Aunque sentía alivio al no tener que pensar en el final, su corazón no estaba completamente ligero. 

—Le debo una a mi hermano.

—Es al revés. El Príncipe Heredero le está pagando su deuda a Su Alteza. Ahora están en paz.

—¿En serio?

—El Príncipe Heredero saldrá adelante. Aunque recuperé mis recuerdos de mi vida pasada, sigo siendo inepto en muchos aspectos. Y Su Alteza no está familiarizado con el poder fuera del Norte. Pero él ha resistido en el corazón de la política sucia sin caer.

El Príncipe Heredero era más imperial que nadie. Con su fuerza interior, superaría cualquier adversidad. 

Eddie pellizcó el costado de Louis. 

—Así que no vuelvas a mencionar tu muerte delante de mí. Si otra vez me dices que viva libremente o algo así, no me quedaré quieto.

—Jaja, lo siento, no quise herirte. Pero dime, ¿seguiré siendo guapo cuando tenga canas?

—Lo serás.

—¿Y con arrugas?

—Tendrás un encanto sereno. Quizá incluso más atractivo que ahora.

—Tú también. Aunque tengas arrugas y canas, para mí seguirás siendo hermoso. Antes odiaba imaginar un futuro que pensé que nunca tendría, pero ahora lo espero con ansias.

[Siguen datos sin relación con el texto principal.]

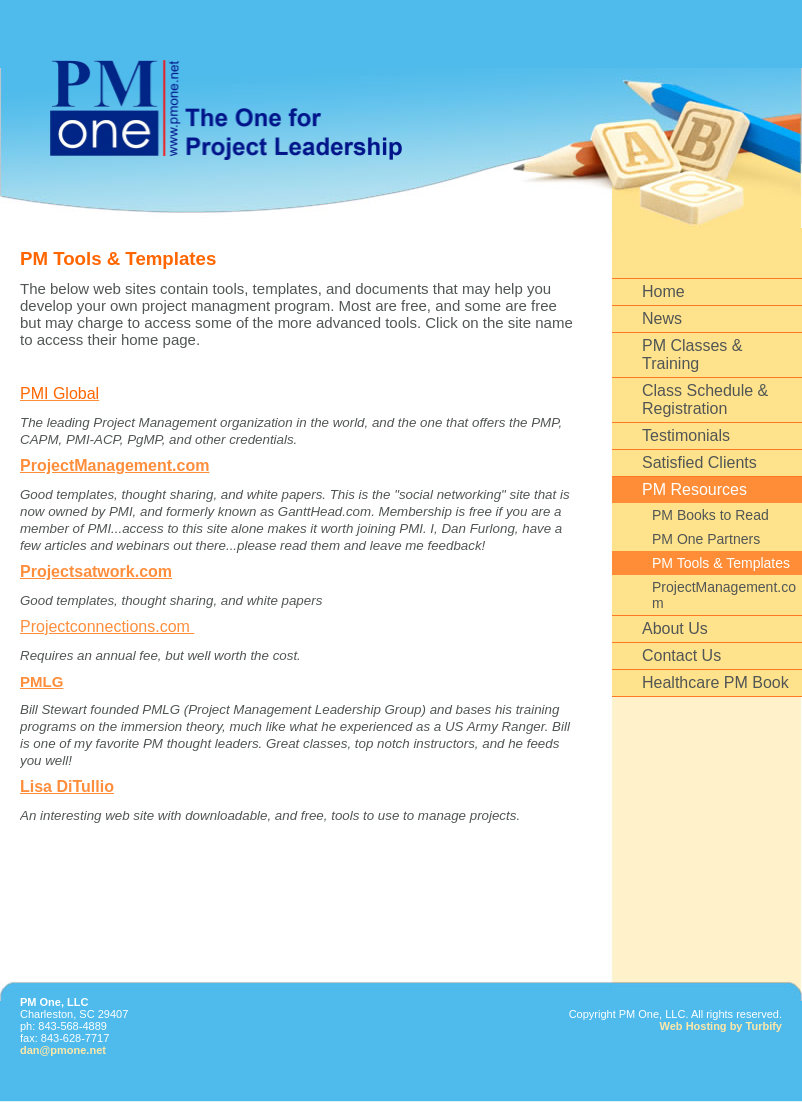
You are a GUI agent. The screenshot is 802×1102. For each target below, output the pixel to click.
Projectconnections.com (107, 626)
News (662, 318)
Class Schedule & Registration (705, 399)
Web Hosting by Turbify (721, 1026)
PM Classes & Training (692, 354)
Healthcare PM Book (715, 682)
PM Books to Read (710, 515)
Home (663, 291)
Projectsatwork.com (96, 571)
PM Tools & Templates (721, 563)
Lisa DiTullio (67, 786)
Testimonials (686, 435)
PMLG (41, 681)
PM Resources (694, 489)
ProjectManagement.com (724, 595)
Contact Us (681, 655)
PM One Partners (706, 539)
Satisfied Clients (699, 462)
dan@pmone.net (63, 1050)
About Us (675, 628)
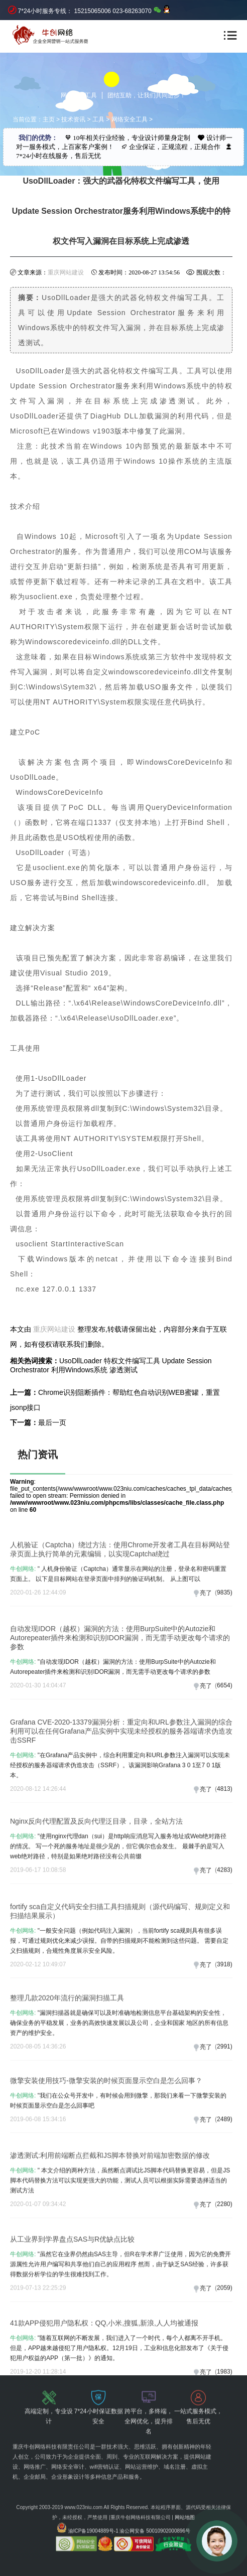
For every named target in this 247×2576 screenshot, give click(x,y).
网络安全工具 (129, 119)
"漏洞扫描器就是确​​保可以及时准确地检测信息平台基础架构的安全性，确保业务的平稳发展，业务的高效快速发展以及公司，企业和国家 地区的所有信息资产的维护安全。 (119, 2071)
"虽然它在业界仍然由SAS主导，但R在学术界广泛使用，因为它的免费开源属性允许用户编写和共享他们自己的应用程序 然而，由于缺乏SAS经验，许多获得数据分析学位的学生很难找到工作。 (120, 2312)
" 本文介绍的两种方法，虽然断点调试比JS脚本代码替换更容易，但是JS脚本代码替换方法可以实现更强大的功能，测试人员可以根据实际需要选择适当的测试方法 (120, 2228)
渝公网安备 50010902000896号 (154, 2497)
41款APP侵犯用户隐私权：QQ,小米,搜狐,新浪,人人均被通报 (104, 2371)
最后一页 (52, 1422)
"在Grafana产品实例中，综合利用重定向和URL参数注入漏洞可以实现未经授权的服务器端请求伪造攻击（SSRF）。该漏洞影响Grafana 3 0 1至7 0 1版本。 (120, 1824)
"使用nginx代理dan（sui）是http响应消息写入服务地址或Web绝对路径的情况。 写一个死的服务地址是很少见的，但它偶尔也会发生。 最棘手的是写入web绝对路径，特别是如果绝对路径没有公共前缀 (118, 1894)
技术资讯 (73, 119)
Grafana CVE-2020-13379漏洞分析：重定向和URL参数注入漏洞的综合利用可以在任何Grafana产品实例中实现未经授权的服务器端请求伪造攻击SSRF (121, 1791)
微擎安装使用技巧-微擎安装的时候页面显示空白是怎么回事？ (106, 2122)
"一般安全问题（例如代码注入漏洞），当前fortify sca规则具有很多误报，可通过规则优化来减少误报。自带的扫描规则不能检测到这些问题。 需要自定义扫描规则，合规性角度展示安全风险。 (119, 1994)
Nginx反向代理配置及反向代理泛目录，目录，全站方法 (96, 1870)
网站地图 (185, 2484)
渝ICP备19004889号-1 (93, 2497)
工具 (98, 119)
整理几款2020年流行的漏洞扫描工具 (67, 2046)
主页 (49, 119)
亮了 (206, 1640)
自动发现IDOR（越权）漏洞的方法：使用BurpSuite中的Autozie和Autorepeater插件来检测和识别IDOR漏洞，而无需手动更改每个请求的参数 (120, 1691)
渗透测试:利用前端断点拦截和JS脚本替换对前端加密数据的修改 (110, 2204)
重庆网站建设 (66, 272)
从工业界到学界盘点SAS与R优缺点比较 (72, 2287)
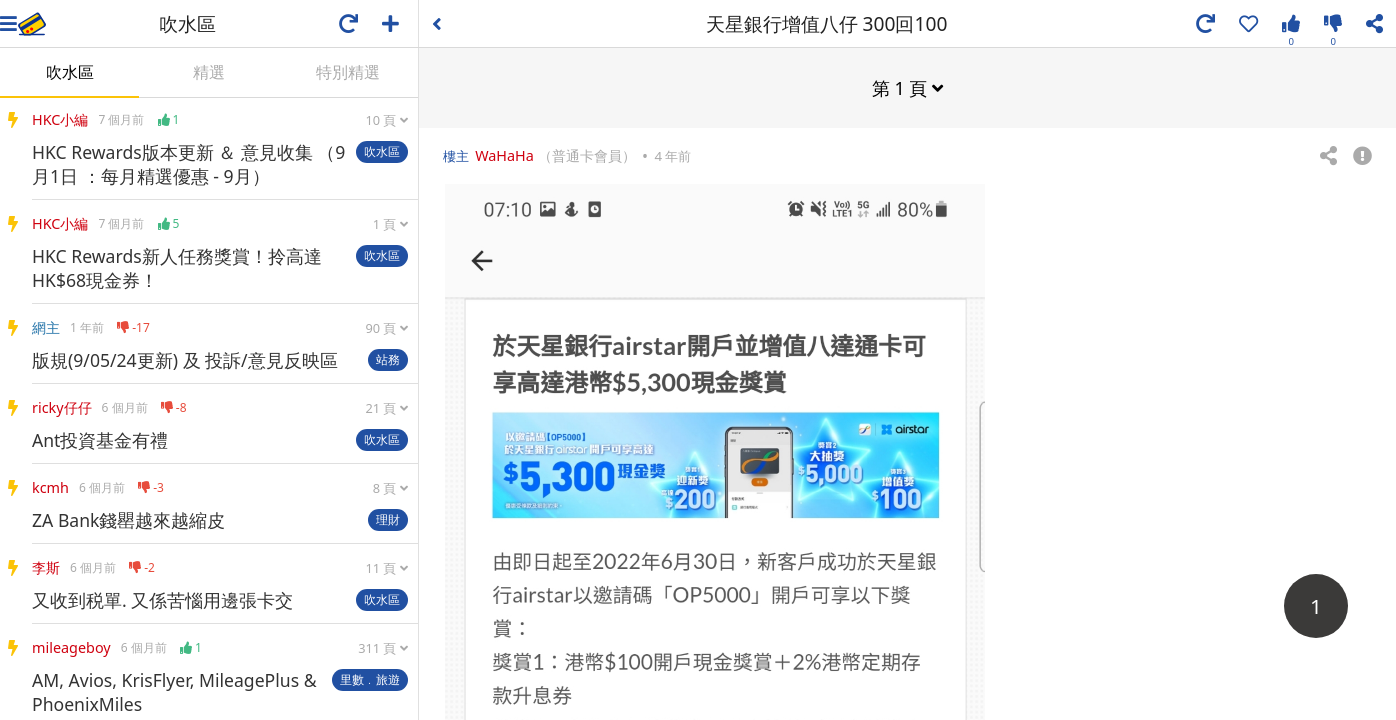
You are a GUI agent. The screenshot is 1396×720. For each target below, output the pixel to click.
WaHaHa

Finalmente, Louis sonrió. Su rostro ya no era el de un Gran Duque cargado de responsabilidades, sino el de un joven de su edad. 

Era como si, tras tanto sufrimiento, finalmente hubiera recuperado los años perdidos. 

—Eddie, ámame más que hasta ahora. Yo también te amaré mucho más.

Era adorable hablando de su tiempo limitado. 

—Solo nos queda ser felices. Seré feliz. Viviré feliz contigo.

Solo quedaban días de risas, borrando las sombras del pasado. Eddie acarició su nuca y miró al vacío. Sentía que ahora podía cambiar el título sin dudar. 

Como si leyera su mente, la ventana de estado apareció: 


[⇰ No has utilizado uno de los derechos otorgados al autor original.

¿Deseas cambiar el título?

Título original: El villano quiere ser feliz].


Un título que reflejaba el deseo de ser feliz, pues los villanos no podían serlo. Pero Louis ya no era un villano, ni viviría en la miseria. 

Porque había escapado de una vida infeliz. 

Eddie sonrió ante la ventana. 


[⇰ El autor original utiliza su último derecho para cambiar el título. 

Antes: ‘El villano quiere ser feliz’ 

Ahora: ‘El protagonista fue feliz’] 

Un título simple, pero con un significado distinto. Eddie abrazó con fuerza a Louis, quien intentaba soltarse. 

Louis era feliz. 

Y yo también. 

Estaremos juntos para siempre, sin dejar espacio a la desgracia. 

Los rostros de ambos brillaban como nunca.